- _Record extracts_:
--- START ---

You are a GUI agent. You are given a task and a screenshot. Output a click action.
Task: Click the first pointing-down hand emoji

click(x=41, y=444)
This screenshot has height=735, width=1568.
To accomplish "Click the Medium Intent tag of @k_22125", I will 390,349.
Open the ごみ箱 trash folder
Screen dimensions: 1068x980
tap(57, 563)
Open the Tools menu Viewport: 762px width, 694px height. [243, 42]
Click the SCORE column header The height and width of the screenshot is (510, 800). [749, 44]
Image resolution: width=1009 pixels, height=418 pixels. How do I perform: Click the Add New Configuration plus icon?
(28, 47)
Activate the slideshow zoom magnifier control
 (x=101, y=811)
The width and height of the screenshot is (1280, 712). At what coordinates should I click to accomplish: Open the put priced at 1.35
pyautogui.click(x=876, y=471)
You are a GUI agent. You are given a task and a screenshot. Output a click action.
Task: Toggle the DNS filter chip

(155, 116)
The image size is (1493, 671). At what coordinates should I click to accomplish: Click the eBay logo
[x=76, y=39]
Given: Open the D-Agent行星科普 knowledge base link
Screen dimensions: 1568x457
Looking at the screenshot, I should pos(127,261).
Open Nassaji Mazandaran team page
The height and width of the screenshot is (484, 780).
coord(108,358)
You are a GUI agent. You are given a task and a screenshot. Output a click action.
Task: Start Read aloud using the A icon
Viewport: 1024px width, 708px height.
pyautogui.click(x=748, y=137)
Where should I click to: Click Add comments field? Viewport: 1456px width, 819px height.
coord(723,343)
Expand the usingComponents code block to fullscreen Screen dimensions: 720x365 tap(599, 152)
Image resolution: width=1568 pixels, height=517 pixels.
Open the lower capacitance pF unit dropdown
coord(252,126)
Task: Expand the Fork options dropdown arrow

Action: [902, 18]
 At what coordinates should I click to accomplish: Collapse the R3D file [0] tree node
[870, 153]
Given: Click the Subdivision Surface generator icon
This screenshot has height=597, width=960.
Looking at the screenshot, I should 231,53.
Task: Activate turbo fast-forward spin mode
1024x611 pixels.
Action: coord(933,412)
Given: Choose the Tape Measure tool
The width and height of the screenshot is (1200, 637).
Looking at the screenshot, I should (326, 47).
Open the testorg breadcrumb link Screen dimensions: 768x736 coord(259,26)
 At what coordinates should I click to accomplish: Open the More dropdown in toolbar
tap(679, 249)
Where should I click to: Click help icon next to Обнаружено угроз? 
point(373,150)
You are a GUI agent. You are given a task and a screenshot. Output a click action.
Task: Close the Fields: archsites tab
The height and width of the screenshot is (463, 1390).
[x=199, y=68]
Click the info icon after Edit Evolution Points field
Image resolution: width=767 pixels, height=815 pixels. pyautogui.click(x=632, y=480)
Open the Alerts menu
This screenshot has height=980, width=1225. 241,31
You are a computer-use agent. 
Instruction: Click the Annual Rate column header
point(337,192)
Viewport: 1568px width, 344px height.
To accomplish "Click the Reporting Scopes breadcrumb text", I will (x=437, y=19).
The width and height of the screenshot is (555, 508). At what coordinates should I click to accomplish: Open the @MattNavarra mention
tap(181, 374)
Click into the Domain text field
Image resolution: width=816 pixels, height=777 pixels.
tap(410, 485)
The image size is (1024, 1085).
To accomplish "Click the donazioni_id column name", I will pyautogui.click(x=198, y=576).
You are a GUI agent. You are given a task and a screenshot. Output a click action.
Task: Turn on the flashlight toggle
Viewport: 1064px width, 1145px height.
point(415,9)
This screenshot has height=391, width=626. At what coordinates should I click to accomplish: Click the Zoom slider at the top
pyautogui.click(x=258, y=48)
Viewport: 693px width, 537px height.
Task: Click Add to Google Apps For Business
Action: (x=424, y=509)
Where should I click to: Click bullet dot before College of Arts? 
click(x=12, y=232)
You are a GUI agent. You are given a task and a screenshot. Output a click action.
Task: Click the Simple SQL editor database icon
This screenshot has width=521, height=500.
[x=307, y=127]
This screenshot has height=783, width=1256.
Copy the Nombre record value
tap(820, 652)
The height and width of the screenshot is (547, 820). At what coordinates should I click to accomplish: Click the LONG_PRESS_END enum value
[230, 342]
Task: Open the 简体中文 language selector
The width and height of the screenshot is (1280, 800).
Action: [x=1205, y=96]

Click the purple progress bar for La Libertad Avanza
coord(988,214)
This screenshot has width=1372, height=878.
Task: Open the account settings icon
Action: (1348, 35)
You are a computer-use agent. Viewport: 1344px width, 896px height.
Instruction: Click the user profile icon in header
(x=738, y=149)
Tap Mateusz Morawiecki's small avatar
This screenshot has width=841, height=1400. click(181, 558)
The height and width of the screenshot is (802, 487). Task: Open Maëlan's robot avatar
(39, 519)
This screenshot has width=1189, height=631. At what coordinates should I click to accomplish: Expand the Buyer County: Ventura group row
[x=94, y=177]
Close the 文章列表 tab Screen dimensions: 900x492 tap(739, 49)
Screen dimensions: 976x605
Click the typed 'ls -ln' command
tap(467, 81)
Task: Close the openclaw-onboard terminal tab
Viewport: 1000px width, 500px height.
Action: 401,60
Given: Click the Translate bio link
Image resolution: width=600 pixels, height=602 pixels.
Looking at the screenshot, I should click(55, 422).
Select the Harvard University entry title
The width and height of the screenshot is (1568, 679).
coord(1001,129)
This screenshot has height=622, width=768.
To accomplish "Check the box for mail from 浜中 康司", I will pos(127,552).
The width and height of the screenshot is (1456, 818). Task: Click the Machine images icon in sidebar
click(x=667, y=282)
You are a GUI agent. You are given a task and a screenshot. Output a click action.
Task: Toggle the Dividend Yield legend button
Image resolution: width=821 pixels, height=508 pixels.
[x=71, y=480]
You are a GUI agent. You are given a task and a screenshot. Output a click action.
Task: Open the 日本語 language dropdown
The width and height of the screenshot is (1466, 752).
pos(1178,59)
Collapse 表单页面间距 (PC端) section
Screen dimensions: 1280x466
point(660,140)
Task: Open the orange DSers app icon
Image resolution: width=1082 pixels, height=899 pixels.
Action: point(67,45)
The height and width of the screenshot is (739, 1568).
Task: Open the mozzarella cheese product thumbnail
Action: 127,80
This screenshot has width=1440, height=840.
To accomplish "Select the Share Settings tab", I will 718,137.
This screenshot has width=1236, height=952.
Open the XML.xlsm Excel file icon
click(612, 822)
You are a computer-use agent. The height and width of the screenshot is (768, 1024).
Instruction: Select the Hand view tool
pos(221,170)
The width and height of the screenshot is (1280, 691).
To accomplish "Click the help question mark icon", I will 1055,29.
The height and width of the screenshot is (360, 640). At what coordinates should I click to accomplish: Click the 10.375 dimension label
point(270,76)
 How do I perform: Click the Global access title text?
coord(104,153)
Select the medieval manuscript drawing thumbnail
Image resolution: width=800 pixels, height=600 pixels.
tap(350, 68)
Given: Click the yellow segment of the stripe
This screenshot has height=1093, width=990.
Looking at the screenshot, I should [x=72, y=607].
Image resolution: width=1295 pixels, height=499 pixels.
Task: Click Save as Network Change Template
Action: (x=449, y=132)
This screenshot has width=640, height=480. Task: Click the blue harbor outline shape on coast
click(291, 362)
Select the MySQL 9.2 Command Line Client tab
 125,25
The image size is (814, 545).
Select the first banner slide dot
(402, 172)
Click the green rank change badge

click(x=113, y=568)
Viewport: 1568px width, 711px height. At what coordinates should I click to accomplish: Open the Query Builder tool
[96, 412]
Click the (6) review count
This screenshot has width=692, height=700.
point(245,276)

--- END ---

- _What the exercise asks_:
What you should do is return the records above exactly, leaving nothing out.

- _Exercise result_:
You are a GUI agent. You are given a task and a screenshot. Output a click action.
Task: Click the first pointing-down hand emoji

click(x=41, y=444)
This screenshot has height=735, width=1568.
To accomplish "Click the Medium Intent tag of @k_22125", I will 390,349.
Open the ごみ箱 trash folder
Screen dimensions: 1068x980
tap(57, 563)
Open the Tools menu Viewport: 762px width, 694px height. [243, 42]
Click the SCORE column header The height and width of the screenshot is (510, 800). [749, 44]
Image resolution: width=1009 pixels, height=418 pixels. How do I perform: Click the Add New Configuration plus icon?
(28, 47)
Activate the slideshow zoom magnifier control
 (x=101, y=811)
The width and height of the screenshot is (1280, 712). At what coordinates should I click to accomplish: Open the put priced at 1.35
pyautogui.click(x=876, y=471)
You are a GUI agent. You are given a task and a screenshot. Output a click action.
Task: Toggle the DNS filter chip

(155, 116)
The image size is (1493, 671). At what coordinates should I click to accomplish: Click the eBay logo
[x=76, y=39]
Given: Open the D-Agent行星科普 knowledge base link
Screen dimensions: 1568x457
Looking at the screenshot, I should pos(127,261).
Open Nassaji Mazandaran team page
The height and width of the screenshot is (484, 780).
coord(108,358)
You are a GUI agent. You are given a task and a screenshot. Output a click action.
Task: Start Read aloud using the A icon
Viewport: 1024px width, 708px height.
pyautogui.click(x=748, y=137)
Where should I click to: Click Add comments field? Viewport: 1456px width, 819px height.
coord(723,343)
Expand the usingComponents code block to fullscreen Screen dimensions: 720x365 tap(599, 152)
Image resolution: width=1568 pixels, height=517 pixels.
Open the lower capacitance pF unit dropdown
coord(252,126)
Task: Expand the Fork options dropdown arrow

Action: [902, 18]
 At what coordinates should I click to accomplish: Collapse the R3D file [0] tree node
[870, 153]
Given: Click the Subdivision Surface generator icon
This screenshot has height=597, width=960.
Looking at the screenshot, I should 231,53.
Task: Activate turbo fast-forward spin mode
1024x611 pixels.
Action: coord(933,412)
Given: Choose the Tape Measure tool
The width and height of the screenshot is (1200, 637).
Looking at the screenshot, I should (326, 47).
Open the testorg breadcrumb link Screen dimensions: 768x736 coord(259,26)
 At what coordinates should I click to accomplish: Open the More dropdown in toolbar
tap(679, 249)
Where should I click to: Click help icon next to Обнаружено угроз? 
point(373,150)
You are a GUI agent. You are given a task and a screenshot. Output a click action.
Task: Close the Fields: archsites tab
The height and width of the screenshot is (463, 1390).
[x=199, y=68]
Click the info icon after Edit Evolution Points field
Image resolution: width=767 pixels, height=815 pixels. pyautogui.click(x=632, y=480)
Open the Alerts menu
This screenshot has height=980, width=1225. 241,31
You are a computer-use agent. 
Instruction: Click the Annual Rate column header
point(337,192)
Viewport: 1568px width, 344px height.
To accomplish "Click the Reporting Scopes breadcrumb text", I will (x=437, y=19).
The width and height of the screenshot is (555, 508). At what coordinates should I click to accomplish: Open the @MattNavarra mention
tap(181, 374)
Click into the Domain text field
Image resolution: width=816 pixels, height=777 pixels.
tap(410, 485)
The image size is (1024, 1085).
To accomplish "Click the donazioni_id column name", I will pyautogui.click(x=198, y=576).
You are a GUI agent. You are given a task and a screenshot. Output a click action.
Task: Turn on the flashlight toggle
Viewport: 1064px width, 1145px height.
point(415,9)
This screenshot has height=391, width=626. At what coordinates should I click to accomplish: Click the Zoom slider at the top
pyautogui.click(x=258, y=48)
Viewport: 693px width, 537px height.
Task: Click Add to Google Apps For Business
Action: (x=424, y=509)
Where should I click to: Click bullet dot before College of Arts? 
click(x=12, y=232)
You are a GUI agent. You are given a task and a screenshot. Output a click action.
Task: Click the Simple SQL editor database icon
This screenshot has width=521, height=500.
[x=307, y=127]
This screenshot has height=783, width=1256.
Copy the Nombre record value
tap(820, 652)
The height and width of the screenshot is (547, 820). At what coordinates should I click to accomplish: Click the LONG_PRESS_END enum value
[230, 342]
Task: Open the 简体中文 language selector
The width and height of the screenshot is (1280, 800).
Action: [x=1205, y=96]

Click the purple progress bar for La Libertad Avanza
coord(988,214)
This screenshot has width=1372, height=878.
Task: Open the account settings icon
Action: (1348, 35)
You are a computer-use agent. Viewport: 1344px width, 896px height.
Instruction: Click the user profile icon in header
(x=738, y=149)
Tap Mateusz Morawiecki's small avatar
This screenshot has width=841, height=1400. click(181, 558)
The height and width of the screenshot is (802, 487). Task: Open Maëlan's robot avatar
(39, 519)
This screenshot has width=1189, height=631. At what coordinates should I click to accomplish: Expand the Buyer County: Ventura group row
[x=94, y=177]
Close the 文章列表 tab Screen dimensions: 900x492 tap(739, 49)
Screen dimensions: 976x605
Click the typed 'ls -ln' command
tap(467, 81)
Task: Close the openclaw-onboard terminal tab
Viewport: 1000px width, 500px height.
Action: 401,60
Given: Click the Translate bio link
Image resolution: width=600 pixels, height=602 pixels.
Looking at the screenshot, I should click(55, 422).
Select the Harvard University entry title
The width and height of the screenshot is (1568, 679).
coord(1001,129)
This screenshot has height=622, width=768.
To accomplish "Check the box for mail from 浜中 康司", I will pos(127,552).
The width and height of the screenshot is (1456, 818). Task: Click the Machine images icon in sidebar
click(x=667, y=282)
You are a GUI agent. You are given a task and a screenshot. Output a click action.
Task: Toggle the Dividend Yield legend button
Image resolution: width=821 pixels, height=508 pixels.
[x=71, y=480]
You are a GUI agent. You are given a task and a screenshot. Output a click action.
Task: Open the 日本語 language dropdown
The width and height of the screenshot is (1466, 752).
pos(1178,59)
Collapse 表单页面间距 (PC端) section
Screen dimensions: 1280x466
point(660,140)
Task: Open the orange DSers app icon
Image resolution: width=1082 pixels, height=899 pixels.
Action: point(67,45)
The height and width of the screenshot is (739, 1568).
Task: Open the mozzarella cheese product thumbnail
Action: 127,80
This screenshot has width=1440, height=840.
To accomplish "Select the Share Settings tab", I will 718,137.
This screenshot has width=1236, height=952.
Open the XML.xlsm Excel file icon
click(612, 822)
You are a computer-use agent. The height and width of the screenshot is (768, 1024).
Instruction: Select the Hand view tool
pos(221,170)
The width and height of the screenshot is (1280, 691).
To accomplish "Click the help question mark icon", I will 1055,29.
The height and width of the screenshot is (360, 640). At what coordinates should I click to accomplish: Click the 10.375 dimension label
point(270,76)
 How do I perform: Click the Global access title text?
coord(104,153)
Select the medieval manuscript drawing thumbnail
Image resolution: width=800 pixels, height=600 pixels.
tap(350, 68)
Given: Click the yellow segment of the stripe
This screenshot has height=1093, width=990.
Looking at the screenshot, I should [x=72, y=607].
Image resolution: width=1295 pixels, height=499 pixels.
Task: Click Save as Network Change Template
Action: (x=449, y=132)
This screenshot has width=640, height=480. Task: Click the blue harbor outline shape on coast
click(291, 362)
Select the MySQL 9.2 Command Line Client tab
 125,25
The image size is (814, 545).
Select the first banner slide dot
(402, 172)
Click the green rank change badge

click(x=113, y=568)
Viewport: 1568px width, 711px height. At what coordinates should I click to accomplish: Open the Query Builder tool
[96, 412]
Click the (6) review count
This screenshot has width=692, height=700.
point(245,276)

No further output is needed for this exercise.